The LA students synthesized the collected information into six alternative design plans.

That studio's preferred design involves turning the frame house that was used as Tubman's Home for the Aged into the park's visitor center and includes construction of an L-shaped addition to provide access for the disabled. The class also recommended building a barn-like structure on the grounds to host events such as astronomy shows, so visitors can learn how Tubman led people to freedom navigating by the North Star.

The design also proposed restoring Tubman's farm, with plans for a fenced livestock area, garden and orchards.

"These properties are the culmination of everything Harriet Tubman hoped — not only to escape slavery but to become self-sufficient and be in a position where she could take care of herself, her family and other people in need," said student Mikala Sherman, a fifth-year senior in the landscape architecture program.

Throughout the process, students were also introduced to ESF's professional network. "What impressed me about this studio was how many connections ESF has out in the community," said Max Goodstein, a fifth-year senior in the landscape architecture program. "ESF has a cooperative agreement with the National Parks Service and I never knew that before this studio. There's also a relationship with the Olmsted Center (for Landscape Preservation) out of Boston and our professors have these relationships with planners and community members in the surrounding communities like Auburn. It's nice to work with that."

Bringing those partners together was ESF's Center for Cultural Landscape Preservation (CCLP), based in the Department of Landscape Architecture. The CCLP, headed by George W. Curry, Distinguished Teaching Professor Emeritus and John Auwaerter, Historical Landscape Architect, brings together interdisciplinary expertise from across ESF, the National Park Service, state parks and other partners to address challenges in preserving landscape heritage. The studio's work at the Tubman site is informing the CCLP's research to develop a Cultural Landscape Report for the NPS, which will document the history, existing conditions, and significance of the landscape, and develop recommendations for its future management. The studio provided an opportunity to explore a wide range of concepts for the site's future.

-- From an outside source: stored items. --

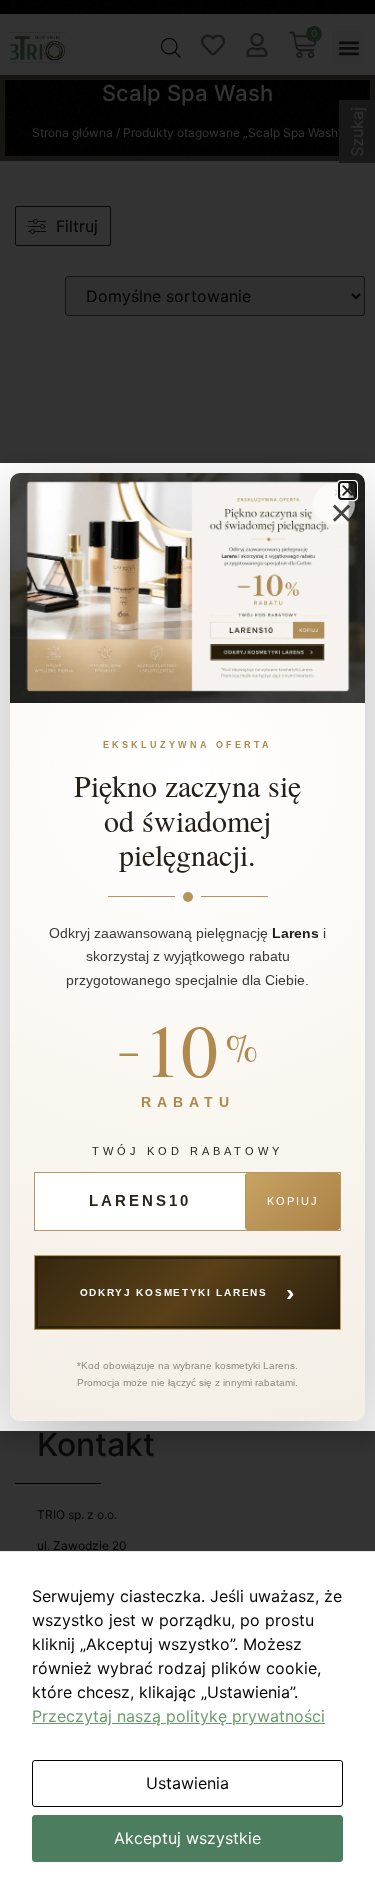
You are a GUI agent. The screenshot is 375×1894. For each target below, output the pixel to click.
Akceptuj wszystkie (187, 1838)
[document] (187, 947)
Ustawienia (187, 1783)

ESF is one of the few colleges offering cultural landscape preservation as a core part of its landscape architecture curriculum and has been doing so since the 1990s, noted Christine Capella Peters, co-instructor for the studio.

"This studio in particular is a relatively unique offering for graduate and undergraduate students who are interested in cultural landscape preservation and hopefully it's the first of a number of thematic studios that will deal with properties like this," she said.

Frank Barrows, superintendent at Fort Stanwix National Monument, is the project lead for Harriet Tubman National Historical Park. In an interview with The Citizen newspaper in April, Barrows said the park currently has no operating budget and is "probably five years out." The students' designs will form the basis for the treatment recommendations in the Cultural Landscape Report that will be developed collaboratively with the CCLP, NPS, and Harriet Tubman Home Inc., along with the larger community in Auburn.

Said Hawks, "We hope the studio will result in an increased understanding of how the landscape can enrich the interpretation of Tubman's story."